Data items
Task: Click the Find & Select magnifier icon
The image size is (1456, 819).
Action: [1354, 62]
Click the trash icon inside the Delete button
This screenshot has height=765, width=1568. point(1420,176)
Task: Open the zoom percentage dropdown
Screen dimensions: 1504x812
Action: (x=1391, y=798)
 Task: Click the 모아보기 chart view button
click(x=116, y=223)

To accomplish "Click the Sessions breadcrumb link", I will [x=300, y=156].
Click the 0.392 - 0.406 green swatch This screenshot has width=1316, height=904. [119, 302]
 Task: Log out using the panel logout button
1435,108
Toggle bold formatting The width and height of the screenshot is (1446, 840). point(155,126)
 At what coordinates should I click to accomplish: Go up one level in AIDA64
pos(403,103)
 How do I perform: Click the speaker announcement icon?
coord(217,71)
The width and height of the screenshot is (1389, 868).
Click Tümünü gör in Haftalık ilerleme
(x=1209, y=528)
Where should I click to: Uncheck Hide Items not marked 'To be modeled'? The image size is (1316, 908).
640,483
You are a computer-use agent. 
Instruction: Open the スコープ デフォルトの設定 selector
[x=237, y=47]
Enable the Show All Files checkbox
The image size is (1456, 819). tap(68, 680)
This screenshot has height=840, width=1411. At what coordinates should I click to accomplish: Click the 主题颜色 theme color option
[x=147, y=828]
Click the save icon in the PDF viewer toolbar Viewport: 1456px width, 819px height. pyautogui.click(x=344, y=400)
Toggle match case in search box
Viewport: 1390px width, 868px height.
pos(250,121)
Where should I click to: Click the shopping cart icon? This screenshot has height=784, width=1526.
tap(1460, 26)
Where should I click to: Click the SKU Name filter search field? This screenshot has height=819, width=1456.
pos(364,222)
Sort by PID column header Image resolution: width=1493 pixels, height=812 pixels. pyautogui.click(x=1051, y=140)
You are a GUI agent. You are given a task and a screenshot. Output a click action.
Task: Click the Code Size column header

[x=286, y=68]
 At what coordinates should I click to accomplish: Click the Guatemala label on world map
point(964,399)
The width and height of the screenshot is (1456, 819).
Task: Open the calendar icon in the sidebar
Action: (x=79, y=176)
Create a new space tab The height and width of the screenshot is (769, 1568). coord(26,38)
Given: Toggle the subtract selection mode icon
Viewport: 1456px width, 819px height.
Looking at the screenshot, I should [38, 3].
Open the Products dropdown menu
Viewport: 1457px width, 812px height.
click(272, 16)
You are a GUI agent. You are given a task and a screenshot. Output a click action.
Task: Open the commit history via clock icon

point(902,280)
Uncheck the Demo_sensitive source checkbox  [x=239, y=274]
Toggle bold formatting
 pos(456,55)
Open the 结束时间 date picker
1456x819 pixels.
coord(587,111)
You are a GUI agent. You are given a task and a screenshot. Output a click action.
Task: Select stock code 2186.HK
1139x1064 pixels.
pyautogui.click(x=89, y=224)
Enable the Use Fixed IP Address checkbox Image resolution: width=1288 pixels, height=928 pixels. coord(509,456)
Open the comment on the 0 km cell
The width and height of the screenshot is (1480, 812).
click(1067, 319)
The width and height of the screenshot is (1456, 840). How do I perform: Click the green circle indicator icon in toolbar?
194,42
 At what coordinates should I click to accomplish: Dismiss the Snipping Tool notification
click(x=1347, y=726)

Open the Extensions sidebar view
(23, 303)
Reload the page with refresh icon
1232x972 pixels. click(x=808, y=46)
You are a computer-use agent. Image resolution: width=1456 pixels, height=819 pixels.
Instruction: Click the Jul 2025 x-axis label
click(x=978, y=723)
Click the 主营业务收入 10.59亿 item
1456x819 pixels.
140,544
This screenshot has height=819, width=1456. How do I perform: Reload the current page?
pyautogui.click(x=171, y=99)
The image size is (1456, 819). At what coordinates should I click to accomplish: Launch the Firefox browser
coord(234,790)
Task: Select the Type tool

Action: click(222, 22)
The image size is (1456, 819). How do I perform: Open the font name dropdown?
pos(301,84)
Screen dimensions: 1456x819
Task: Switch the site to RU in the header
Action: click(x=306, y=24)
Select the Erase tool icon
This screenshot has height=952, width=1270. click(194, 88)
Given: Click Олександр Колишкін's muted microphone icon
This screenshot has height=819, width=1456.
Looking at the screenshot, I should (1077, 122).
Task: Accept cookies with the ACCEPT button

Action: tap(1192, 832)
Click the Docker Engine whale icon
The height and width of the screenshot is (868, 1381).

▸ WHAT IS EXPECTED:
Take the records above and return, word for word, only the lines that fall from the line with "Where should I click to: Click the SKU" to the line with "You are a computer-use agent. Image", both of them included.

▸ REPLY TO THE TASK:
Where should I click to: Click the SKU Name filter search field? This screenshot has height=819, width=1456.
pos(364,222)
Sort by PID column header Image resolution: width=1493 pixels, height=812 pixels. pyautogui.click(x=1051, y=140)
You are a GUI agent. You are given a task and a screenshot. Output a click action.
Task: Click the Code Size column header

[x=286, y=68]
 At what coordinates should I click to accomplish: Click the Guatemala label on world map
point(964,399)
The width and height of the screenshot is (1456, 819).
Task: Open the calendar icon in the sidebar
Action: (x=79, y=176)
Create a new space tab The height and width of the screenshot is (769, 1568). coord(26,38)
Given: Toggle the subtract selection mode icon
Viewport: 1456px width, 819px height.
Looking at the screenshot, I should [38, 3].
Open the Products dropdown menu
Viewport: 1457px width, 812px height.
click(272, 16)
You are a GUI agent. You are given a task and a screenshot. Output a click action.
Task: Open the commit history via clock icon

point(902,280)
Uncheck the Demo_sensitive source checkbox  [x=239, y=274]
Toggle bold formatting
 pos(456,55)
Open the 结束时间 date picker
1456x819 pixels.
coord(587,111)
You are a GUI agent. You are given a task and a screenshot. Output a click action.
Task: Select stock code 2186.HK
1139x1064 pixels.
pyautogui.click(x=89, y=224)
Enable the Use Fixed IP Address checkbox Image resolution: width=1288 pixels, height=928 pixels. coord(509,456)
Open the comment on the 0 km cell
The width and height of the screenshot is (1480, 812).
click(1067, 319)
The width and height of the screenshot is (1456, 840). How do I perform: Click the green circle indicator icon in toolbar?
194,42
 At what coordinates should I click to accomplish: Dismiss the Snipping Tool notification
click(x=1347, y=726)

Open the Extensions sidebar view
(23, 303)
Reload the page with refresh icon
1232x972 pixels. click(x=808, y=46)
You are a computer-use agent. Image resolution: width=1456 pixels, height=819 pixels.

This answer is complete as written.